Rhonda Hadi, Oxford University, UK and Ana Valenzuela, Baruch College, CUNY & Universitat Pompeu Fabra, Spain

crbs0500485A Meaningful Embrace: Contingent Effects of Embodied Cues of Affection

​Research from Oxford University and Baruch College suggests that people might be “bonding” with products without even realizing it. It’s not uncommon, of course, for people to treat some objects affectionately. After all, children hug their teddy bears, and an adult might tenderly stroke the steering wheel of a beloved car. Usually, people perform physical gestures like these because they feel close to an object. But what if such affectionate physical interactions are what make people grow attached to the object to begin with?

This research looks at whether physically interacting with products in an affectionate manner might lead people to grow attached to those products. The researchers ran a series of studies in which people had to perform affectionate gestures (e.g. hugging, stroking) with a variety of products (e.g. paper towel, clocks, books). Importantly however, these individuals were not aware that they were performing affectionate gestures. For example, in one study, they asked participants to carry paper towel around a room: some were instructed to simply hold the paper towel in their hands, whereas others were instructed to wrap their arms around the product (hence mimicking an embrace). As a result, the researchers found that when people performed the affectionate gestures, they grew more attached to the products, and accordingly liked the products more and were more willing to buy them. Importantly though, this was only the case when the designated product had some visual human-like traits (e.g. a human face on the packaging). That’s because affectionate gestures like hugs are usually reserved for human-to-human interactions, and thus the products must be somewhat humanlike for the gesture to result in affectionate feelings.

Interestingly, they also found that people who feel lonely are especially susceptible to this “embodied affection” effect. That is, because lonely people typically lack a consistent human source of companionship, they are more likely to attach to a product as a result of performing an affectionate gesture towards it.

This research is the first to suggest that under the right conditions, affectionate gestures can lead people to grow attached to products. Some product manufacturers and marketers seem to already be banking on this strategy. For example, advertisements for the “Swiffer Wet Jet” depict housewives affectionately dancing with their mops as if they were human companions. Similarly, digital products manufacturers encourage users to “swipe” their tablets and phones- a motion very much akin to stroking. This research would suggest that these subtle physical interactions actually lead people to become more attached to their products.

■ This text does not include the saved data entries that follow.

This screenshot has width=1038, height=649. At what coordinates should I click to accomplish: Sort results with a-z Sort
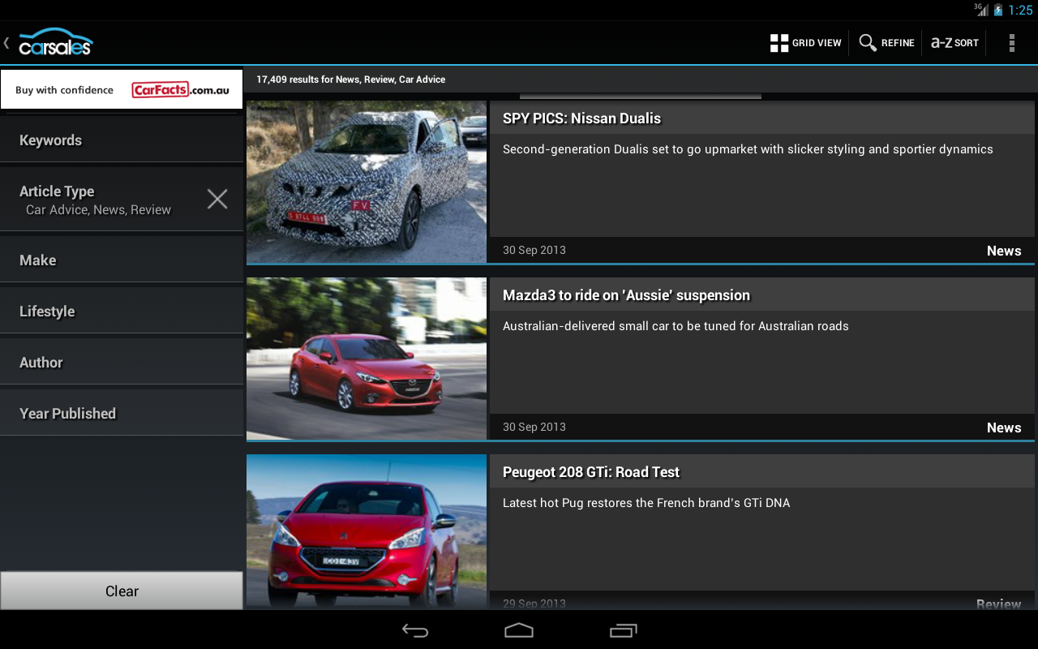954,42
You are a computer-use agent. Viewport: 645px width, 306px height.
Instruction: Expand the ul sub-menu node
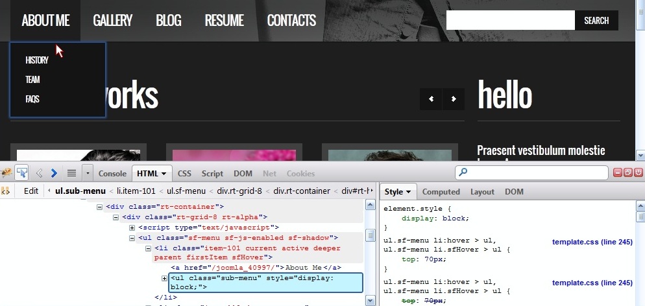165,278
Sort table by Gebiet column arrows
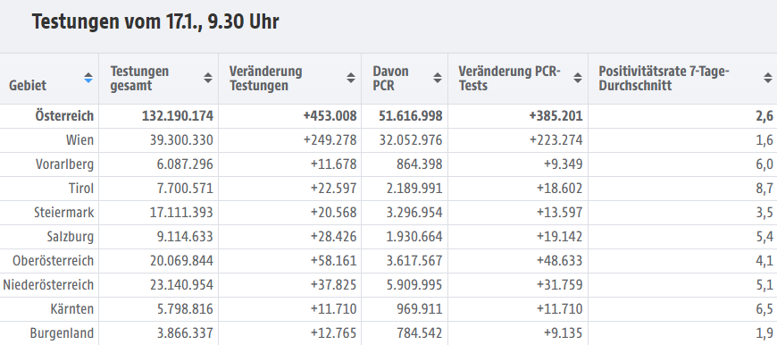Viewport: 777px width, 345px height. click(x=88, y=78)
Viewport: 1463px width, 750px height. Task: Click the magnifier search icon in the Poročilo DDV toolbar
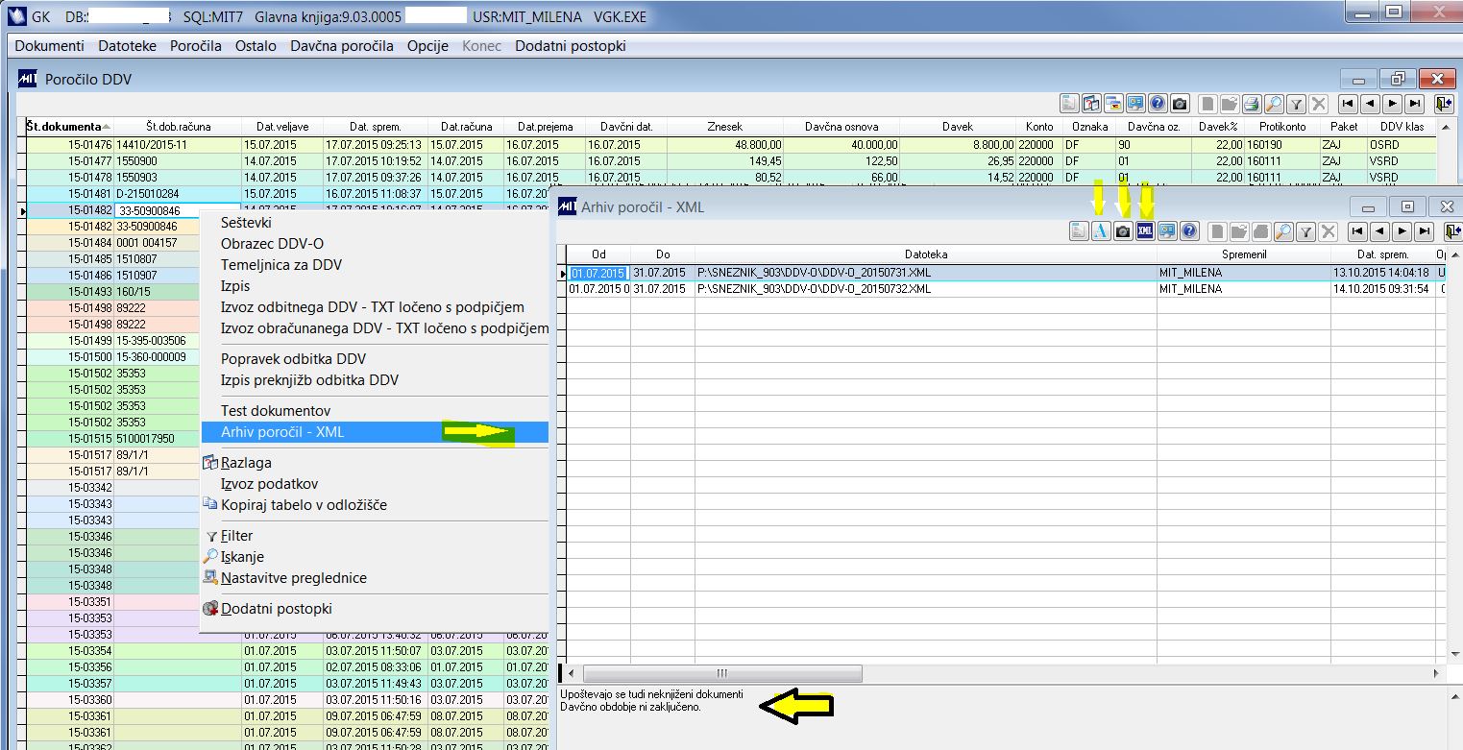point(1274,104)
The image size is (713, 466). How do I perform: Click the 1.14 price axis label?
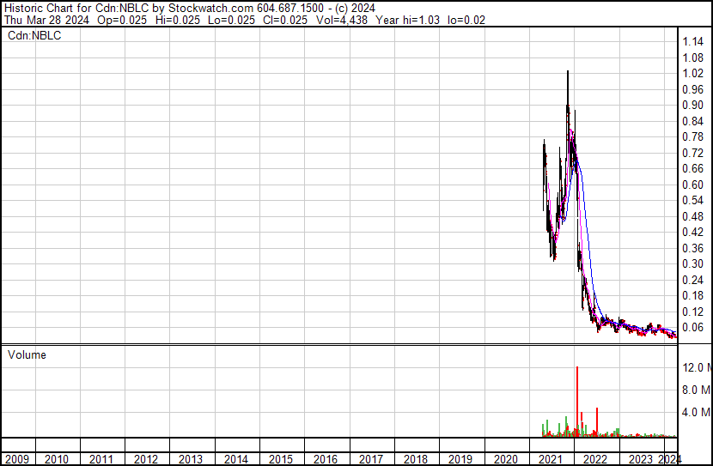coord(692,42)
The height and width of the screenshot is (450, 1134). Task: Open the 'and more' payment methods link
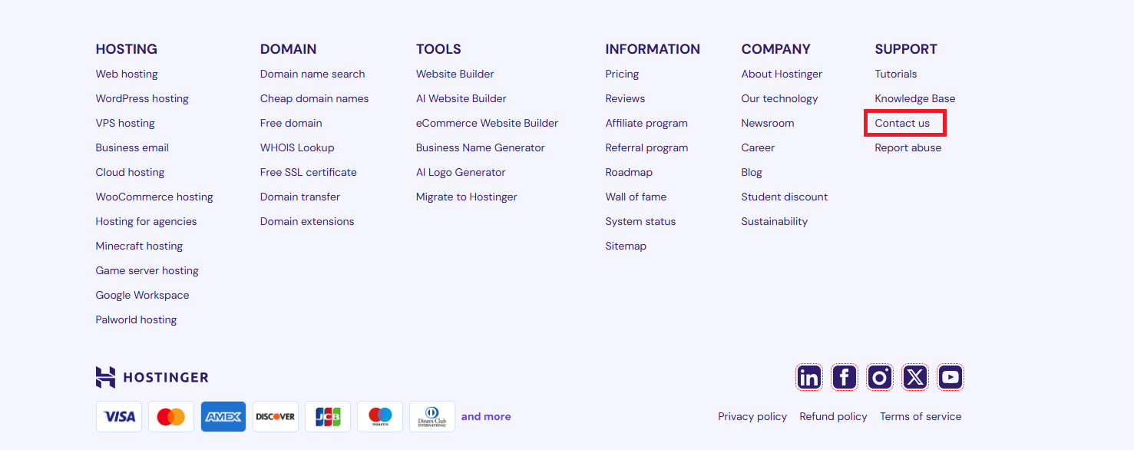[486, 416]
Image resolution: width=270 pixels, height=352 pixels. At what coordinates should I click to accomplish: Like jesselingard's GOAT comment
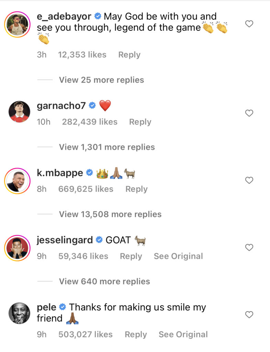pyautogui.click(x=249, y=248)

Consumer humanization of and attachment to intimate products has gained a lot of attention recently (e.g. Spike Jonez’s latest film, “Her,” is about a man who falls in loves with his operating system). While our research explored how physical gestures might do this, future research might examine how other humanlike consumer-object exchanges might similarly generate attachment. For example, voice-activated products (e.g. iPhone’s Siri, Google Glass, etc.) have become quite prevalent in the marketplace, and some experts even suggest it might be beneficial to remind people they are talking to machines, in order to make them more conscious of the non-human nature of the exchange. It would be interesting to explore the long-term effects of this behavior on consumers.